Um dos casos mais absurdos é o jornal francês Charlie Hebdo, conhecido por ser protagonista em polêmicas. Parece que o atentado que o jornal sofreu no dia 7 de janeiro de 2015, com 12 vítimas e 11 mortes não foi o suficiente para que eles parassem de pegar tão pesado nas caricaturas. O ocorrido se deu por conta de piadas que foram feitas sobre os líderes islâmicos.

Site do jornal francês Charlie Hebdo (Imagem/Reprodução Charlie Hebdo)

Site do jornal francês Charlie Hebdo (Imagem/Reprodução Charlie Hebdo)

Utilizando o Google Trends, é possível notar que o maior pico de interesse foi quando houve o atentado. O que mostra que o jornal não é tão visto pelo público. Talvez seja por essas razões as charges publicadas pelo jornal estão cada vez mais agressivas, como uma forma de tentar aumentar o interesse do público.

É claro que nada justifica o atentado que aconteceu por conta das charges publicadas, e que existe a tal liberdade de expressão, mas o jornal chega a um ponto que essa mesma liberdade acaba ferindo a ética e o desrespeito toma conta, ocasionando um jornalismo abusivo.

A nova “pérola” que trouxe repercussão do Charlie, foi a charge que mostra as vítimas do terremoto como tipos de massa (típico prato italiano). Mas o mais absurdo ainda foi o diretor do jornal, Laurent Sourisseau, que defendeu as polêmicas caricaturas e ainda disse que “A morte é sempre um tabu, mas às vezes, é preciso transgredi-la”.
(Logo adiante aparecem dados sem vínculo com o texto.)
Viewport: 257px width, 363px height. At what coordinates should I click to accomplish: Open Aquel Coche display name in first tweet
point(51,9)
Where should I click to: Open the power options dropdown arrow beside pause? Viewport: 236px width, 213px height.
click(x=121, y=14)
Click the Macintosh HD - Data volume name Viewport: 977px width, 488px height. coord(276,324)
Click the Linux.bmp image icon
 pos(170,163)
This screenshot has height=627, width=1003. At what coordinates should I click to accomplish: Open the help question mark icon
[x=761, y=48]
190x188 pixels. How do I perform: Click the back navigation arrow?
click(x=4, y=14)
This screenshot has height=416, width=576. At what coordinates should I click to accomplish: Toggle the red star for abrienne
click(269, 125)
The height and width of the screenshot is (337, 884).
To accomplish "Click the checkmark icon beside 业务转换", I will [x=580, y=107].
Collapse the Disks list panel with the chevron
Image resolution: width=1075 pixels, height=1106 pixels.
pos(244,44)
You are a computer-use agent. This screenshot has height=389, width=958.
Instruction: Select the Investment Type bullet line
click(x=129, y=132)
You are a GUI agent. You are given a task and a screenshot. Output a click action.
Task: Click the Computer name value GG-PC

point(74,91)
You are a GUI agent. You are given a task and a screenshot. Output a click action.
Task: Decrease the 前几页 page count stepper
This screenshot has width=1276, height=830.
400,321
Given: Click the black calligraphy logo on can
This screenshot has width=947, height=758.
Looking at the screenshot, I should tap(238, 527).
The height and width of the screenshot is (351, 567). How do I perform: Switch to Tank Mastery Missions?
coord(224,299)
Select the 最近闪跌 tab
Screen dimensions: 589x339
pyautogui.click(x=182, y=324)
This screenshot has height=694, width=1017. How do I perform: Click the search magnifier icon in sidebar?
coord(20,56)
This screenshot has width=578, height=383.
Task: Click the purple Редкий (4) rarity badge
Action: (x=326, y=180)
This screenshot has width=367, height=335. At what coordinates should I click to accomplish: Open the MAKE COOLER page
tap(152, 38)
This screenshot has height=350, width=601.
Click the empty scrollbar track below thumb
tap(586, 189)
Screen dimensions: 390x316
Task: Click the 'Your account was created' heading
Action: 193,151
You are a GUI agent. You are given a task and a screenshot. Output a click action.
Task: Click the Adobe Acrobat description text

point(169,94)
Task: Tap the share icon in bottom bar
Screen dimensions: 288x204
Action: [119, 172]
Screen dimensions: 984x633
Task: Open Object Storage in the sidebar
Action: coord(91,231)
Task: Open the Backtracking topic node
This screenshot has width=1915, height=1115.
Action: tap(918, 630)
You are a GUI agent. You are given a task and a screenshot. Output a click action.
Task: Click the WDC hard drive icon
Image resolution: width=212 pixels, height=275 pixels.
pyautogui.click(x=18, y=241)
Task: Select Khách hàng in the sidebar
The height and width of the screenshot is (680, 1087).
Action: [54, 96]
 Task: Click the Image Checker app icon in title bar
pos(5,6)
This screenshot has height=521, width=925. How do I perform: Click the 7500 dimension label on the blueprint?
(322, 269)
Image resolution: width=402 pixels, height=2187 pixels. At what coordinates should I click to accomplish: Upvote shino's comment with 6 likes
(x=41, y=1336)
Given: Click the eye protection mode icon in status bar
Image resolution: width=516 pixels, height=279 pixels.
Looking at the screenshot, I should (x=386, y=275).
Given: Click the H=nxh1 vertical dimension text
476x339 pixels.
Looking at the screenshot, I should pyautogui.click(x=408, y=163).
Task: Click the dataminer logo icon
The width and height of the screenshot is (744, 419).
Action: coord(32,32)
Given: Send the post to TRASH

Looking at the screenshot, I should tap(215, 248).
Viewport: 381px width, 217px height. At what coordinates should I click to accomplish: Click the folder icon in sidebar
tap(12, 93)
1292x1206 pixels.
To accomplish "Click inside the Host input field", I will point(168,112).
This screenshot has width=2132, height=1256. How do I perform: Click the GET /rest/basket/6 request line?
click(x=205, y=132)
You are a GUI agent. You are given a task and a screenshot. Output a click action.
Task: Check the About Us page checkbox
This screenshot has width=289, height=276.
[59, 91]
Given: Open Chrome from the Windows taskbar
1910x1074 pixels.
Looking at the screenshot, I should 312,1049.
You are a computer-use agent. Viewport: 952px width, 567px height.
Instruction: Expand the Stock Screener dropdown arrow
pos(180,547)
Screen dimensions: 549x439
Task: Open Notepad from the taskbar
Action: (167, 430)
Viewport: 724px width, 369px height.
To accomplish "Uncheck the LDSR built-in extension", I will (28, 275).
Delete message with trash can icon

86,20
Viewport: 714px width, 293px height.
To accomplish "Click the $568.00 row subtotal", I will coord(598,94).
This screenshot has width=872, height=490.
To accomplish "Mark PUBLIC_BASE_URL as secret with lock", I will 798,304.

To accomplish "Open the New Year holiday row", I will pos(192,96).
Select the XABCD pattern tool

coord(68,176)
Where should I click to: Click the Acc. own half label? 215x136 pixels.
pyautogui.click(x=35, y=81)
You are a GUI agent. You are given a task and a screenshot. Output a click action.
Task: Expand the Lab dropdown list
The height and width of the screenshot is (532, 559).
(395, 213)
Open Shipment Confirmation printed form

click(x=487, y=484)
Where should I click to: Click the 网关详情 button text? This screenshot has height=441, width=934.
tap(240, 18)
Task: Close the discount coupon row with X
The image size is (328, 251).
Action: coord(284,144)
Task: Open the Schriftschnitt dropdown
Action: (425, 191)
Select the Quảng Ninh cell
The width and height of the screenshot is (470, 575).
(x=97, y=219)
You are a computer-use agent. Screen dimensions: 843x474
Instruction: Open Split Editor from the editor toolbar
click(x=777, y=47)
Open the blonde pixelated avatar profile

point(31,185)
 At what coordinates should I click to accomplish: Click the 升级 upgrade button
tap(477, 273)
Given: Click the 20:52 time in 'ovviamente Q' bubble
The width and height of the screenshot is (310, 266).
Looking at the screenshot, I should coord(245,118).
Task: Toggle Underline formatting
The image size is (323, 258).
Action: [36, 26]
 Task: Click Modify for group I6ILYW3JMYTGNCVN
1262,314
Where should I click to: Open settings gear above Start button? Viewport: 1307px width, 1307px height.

Transgredi-la, sendo que quase 300 pessoas morreram? Perderam as casas e pertences? Satirizar um terremoto que devastou três cidades no centro da Itália?

O jornal chega a um ponto que essa mesma liberdade acaba ferindo a ética

Deve existir ética, bom senso e respeito quando envolve o sofrimento de muita gente e agindo cada vez mais essa agressão nas charges, o jornal nunca será visto com “bons olhos”, e acabará ganhando sempre uma repercussão negativa. Quando ocorreu o atentado muitas pessoas saíram às ruas com o cartazes em solidariedade ao jornal: “Je suis Charlie” (Eu sou Charlie), mas com tanta sátira de mau gosto, impossível ainda “ser Charlie”.